*** Data for this task ***
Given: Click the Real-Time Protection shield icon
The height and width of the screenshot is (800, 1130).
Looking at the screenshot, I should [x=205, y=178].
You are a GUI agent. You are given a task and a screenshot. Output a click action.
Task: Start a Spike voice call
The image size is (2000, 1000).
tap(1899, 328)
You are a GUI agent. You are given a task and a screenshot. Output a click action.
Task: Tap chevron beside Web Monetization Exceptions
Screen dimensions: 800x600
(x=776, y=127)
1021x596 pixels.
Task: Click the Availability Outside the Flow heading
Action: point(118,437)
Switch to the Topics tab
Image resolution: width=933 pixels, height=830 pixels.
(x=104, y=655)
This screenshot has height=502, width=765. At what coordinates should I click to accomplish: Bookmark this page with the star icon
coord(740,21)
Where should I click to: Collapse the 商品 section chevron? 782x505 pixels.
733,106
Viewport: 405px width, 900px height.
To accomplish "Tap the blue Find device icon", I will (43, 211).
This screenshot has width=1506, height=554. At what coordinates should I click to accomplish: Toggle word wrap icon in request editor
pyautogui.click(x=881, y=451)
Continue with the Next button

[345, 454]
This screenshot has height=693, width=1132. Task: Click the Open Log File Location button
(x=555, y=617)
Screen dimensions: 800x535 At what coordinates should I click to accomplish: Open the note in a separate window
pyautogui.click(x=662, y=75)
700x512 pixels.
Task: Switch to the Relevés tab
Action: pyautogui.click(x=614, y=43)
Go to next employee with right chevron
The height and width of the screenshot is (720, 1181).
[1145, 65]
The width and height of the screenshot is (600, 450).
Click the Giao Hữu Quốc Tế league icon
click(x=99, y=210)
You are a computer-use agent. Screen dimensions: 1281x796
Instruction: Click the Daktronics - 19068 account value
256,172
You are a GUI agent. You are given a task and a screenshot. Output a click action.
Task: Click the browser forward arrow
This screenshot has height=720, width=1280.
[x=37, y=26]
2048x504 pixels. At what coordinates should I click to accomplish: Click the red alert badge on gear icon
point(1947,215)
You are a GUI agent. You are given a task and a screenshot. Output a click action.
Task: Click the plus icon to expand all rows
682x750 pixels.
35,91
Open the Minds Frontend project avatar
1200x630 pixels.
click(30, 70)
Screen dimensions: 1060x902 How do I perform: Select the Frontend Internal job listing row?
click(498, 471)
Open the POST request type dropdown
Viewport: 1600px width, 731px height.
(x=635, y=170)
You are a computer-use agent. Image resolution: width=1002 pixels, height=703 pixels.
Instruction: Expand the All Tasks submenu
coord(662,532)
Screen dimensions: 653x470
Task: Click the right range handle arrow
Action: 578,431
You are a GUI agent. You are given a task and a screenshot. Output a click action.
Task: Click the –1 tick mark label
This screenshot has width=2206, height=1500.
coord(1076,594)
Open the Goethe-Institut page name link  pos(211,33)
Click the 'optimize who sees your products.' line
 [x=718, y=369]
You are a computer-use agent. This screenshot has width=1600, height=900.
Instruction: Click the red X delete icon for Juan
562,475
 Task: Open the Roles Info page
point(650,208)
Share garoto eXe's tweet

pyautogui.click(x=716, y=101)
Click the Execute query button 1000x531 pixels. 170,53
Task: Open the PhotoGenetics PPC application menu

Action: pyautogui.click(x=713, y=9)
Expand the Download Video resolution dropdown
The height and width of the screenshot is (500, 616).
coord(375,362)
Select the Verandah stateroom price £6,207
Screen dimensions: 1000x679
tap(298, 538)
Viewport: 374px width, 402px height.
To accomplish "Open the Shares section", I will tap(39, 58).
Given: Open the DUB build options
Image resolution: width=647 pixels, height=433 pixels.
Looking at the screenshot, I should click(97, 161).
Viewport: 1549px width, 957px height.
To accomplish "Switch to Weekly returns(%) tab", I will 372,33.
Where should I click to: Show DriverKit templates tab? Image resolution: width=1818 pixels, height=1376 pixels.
***
**What you will do**
The answer must be the complete listing, repeated exactly.

**Response below**
Given: Click the Real-Time Protection shield icon
The height and width of the screenshot is (800, 1130).
Looking at the screenshot, I should [x=205, y=178].
You are a GUI agent. You are given a task and a screenshot. Output a click action.
Task: Start a Spike voice call
The image size is (2000, 1000).
tap(1899, 328)
You are a GUI agent. You are given a task and a screenshot. Output a click action.
Task: Tap chevron beside Web Monetization Exceptions
Screen dimensions: 800x600
(x=776, y=127)
1021x596 pixels.
Task: Click the Availability Outside the Flow heading
Action: point(118,437)
Switch to the Topics tab
Image resolution: width=933 pixels, height=830 pixels.
(x=104, y=655)
This screenshot has height=502, width=765. At what coordinates should I click to accomplish: Bookmark this page with the star icon
coord(740,21)
Where should I click to: Collapse the 商品 section chevron? 782x505 pixels.
733,106
Viewport: 405px width, 900px height.
To accomplish "Tap the blue Find device icon", I will (43, 211).
This screenshot has width=1506, height=554. At what coordinates should I click to accomplish: Toggle word wrap icon in request editor
pyautogui.click(x=881, y=451)
Continue with the Next button

[345, 454]
This screenshot has height=693, width=1132. Task: Click the Open Log File Location button
(x=555, y=617)
Screen dimensions: 800x535 At what coordinates should I click to accomplish: Open the note in a separate window
pyautogui.click(x=662, y=75)
700x512 pixels.
Task: Switch to the Relevés tab
Action: pyautogui.click(x=614, y=43)
Go to next employee with right chevron
The height and width of the screenshot is (720, 1181).
[1145, 65]
The width and height of the screenshot is (600, 450).
Click the Giao Hữu Quốc Tế league icon
click(x=99, y=210)
You are a computer-use agent. Screen dimensions: 1281x796
Instruction: Click the Daktronics - 19068 account value
256,172
You are a GUI agent. You are given a task and a screenshot. Output a click action.
Task: Click the browser forward arrow
This screenshot has height=720, width=1280.
[x=37, y=26]
2048x504 pixels. At what coordinates should I click to accomplish: Click the red alert badge on gear icon
point(1947,215)
You are a GUI agent. You are given a task and a screenshot. Output a click action.
Task: Click the plus icon to expand all rows
682x750 pixels.
35,91
Open the Minds Frontend project avatar
1200x630 pixels.
click(30, 70)
Screen dimensions: 1060x902 How do I perform: Select the Frontend Internal job listing row?
click(498, 471)
Open the POST request type dropdown
Viewport: 1600px width, 731px height.
(x=635, y=170)
You are a computer-use agent. Image resolution: width=1002 pixels, height=703 pixels.
Instruction: Expand the All Tasks submenu
coord(662,532)
Screen dimensions: 653x470
Task: Click the right range handle arrow
Action: 578,431
You are a GUI agent. You are given a task and a screenshot. Output a click action.
Task: Click the –1 tick mark label
This screenshot has width=2206, height=1500.
coord(1076,594)
Open the Goethe-Institut page name link  pos(211,33)
Click the 'optimize who sees your products.' line
 [x=718, y=369]
You are a computer-use agent. This screenshot has width=1600, height=900.
Instruction: Click the red X delete icon for Juan
562,475
 Task: Open the Roles Info page
point(650,208)
Share garoto eXe's tweet

pyautogui.click(x=716, y=101)
Click the Execute query button 1000x531 pixels. 170,53
Task: Open the PhotoGenetics PPC application menu

Action: pyautogui.click(x=713, y=9)
Expand the Download Video resolution dropdown
The height and width of the screenshot is (500, 616).
coord(375,362)
Select the Verandah stateroom price £6,207
Screen dimensions: 1000x679
tap(298, 538)
Viewport: 374px width, 402px height.
To accomplish "Open the Shares section", I will tap(39, 58).
Given: Open the DUB build options
Image resolution: width=647 pixels, height=433 pixels.
Looking at the screenshot, I should click(97, 161).
Viewport: 1549px width, 957px height.
To accomplish "Switch to Weekly returns(%) tab", I will 372,33.
Where should I click to: Show DriverKit templates tab? Image resolution: width=1818 pixels, height=1376 pixels.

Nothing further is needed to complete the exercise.